全ての人を出して、扉を閉めようとするロイと扉の外にいるリューイの目が合う。



「君も外で待っていてくれたまえ」


「………………」




何かを考えたままじっと止まったリューイも、しばらくして頭を下げる。


その様子を見つめて、ロイは扉を閉めると、ふぅと息を吐いてソファに座るルシアを見つめた。


瞳と同じ、深い緑のワンピースは胸元が紐で編み上げられている。


頭上に輝くティアラが室内でも眩しい。



「では、はじめましょう」


「ええ」




ルシアの隣に腰掛けたリューイは、用意されたシャンパンのグラスを2つ掴み、1つをルシアに差し出す。
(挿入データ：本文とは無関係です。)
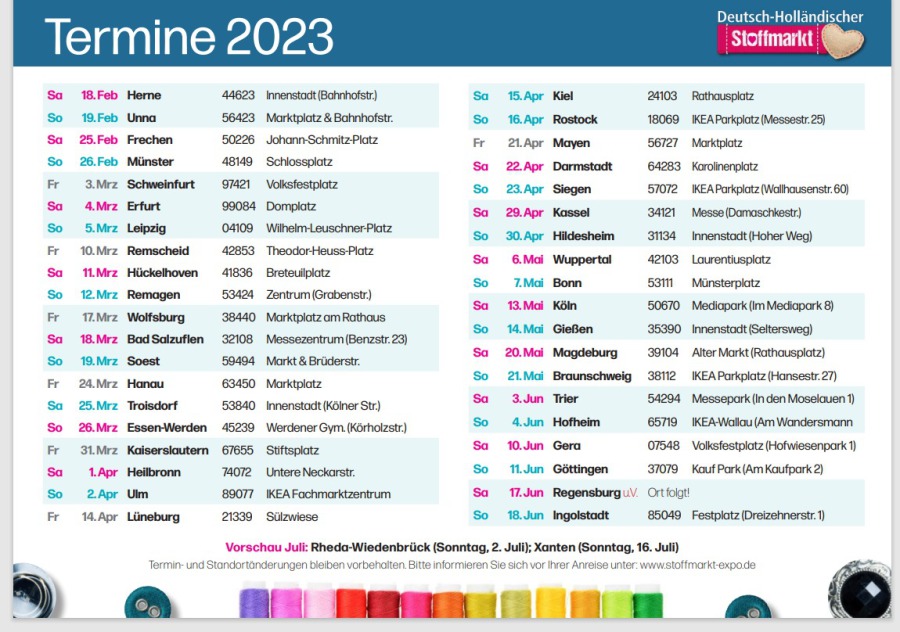Click postal code 89077 for Ulm
This screenshot has height=632, width=900.
[237, 494]
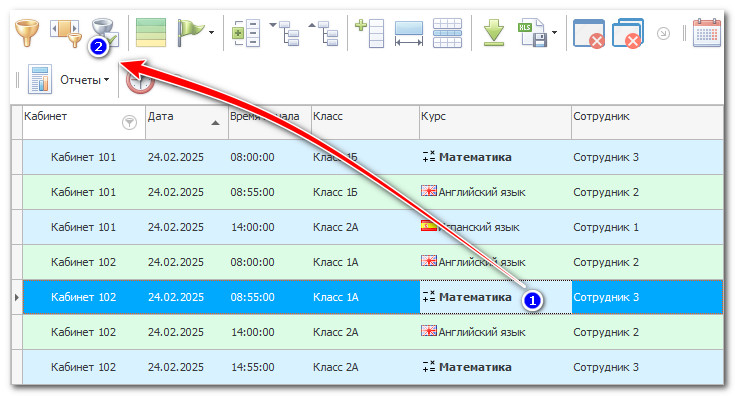Select the color-striped rows swatch icon
Screen dimensions: 735x396
pyautogui.click(x=151, y=33)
「では、改めて成人の儀を迎えられましたこと、おめでとうございます」


「ありがとうございます」



チリンと音を立ててグラスがぶつかり合う。


ゴクゴクと酒を勢いよく飲むロイの傍らで、ルシアは、口に含む程度の少量を飲んだ。




「この時が待ち遠しくて、ずっとソワソワしてしまいましたよ」


慣れたような、そんなロイの言葉にルシアはふふとだけ笑ってグラスをテーブルに置く。


2人きり、今まで以上に距離が近い。


ソファーの片隅で萎縮するように身を縮めているルシアを見て、ロイはその長い髪をかき上げる。




「私が怖いですか…?」


「いえ…そんな」


「ではなぜ端で縮こまっているんです?」


「そんなつまりは…ないです」




ロイの問い掛けに、ルシアは少しだけ腰を浮かせて数ミリ程度ロイに近付く。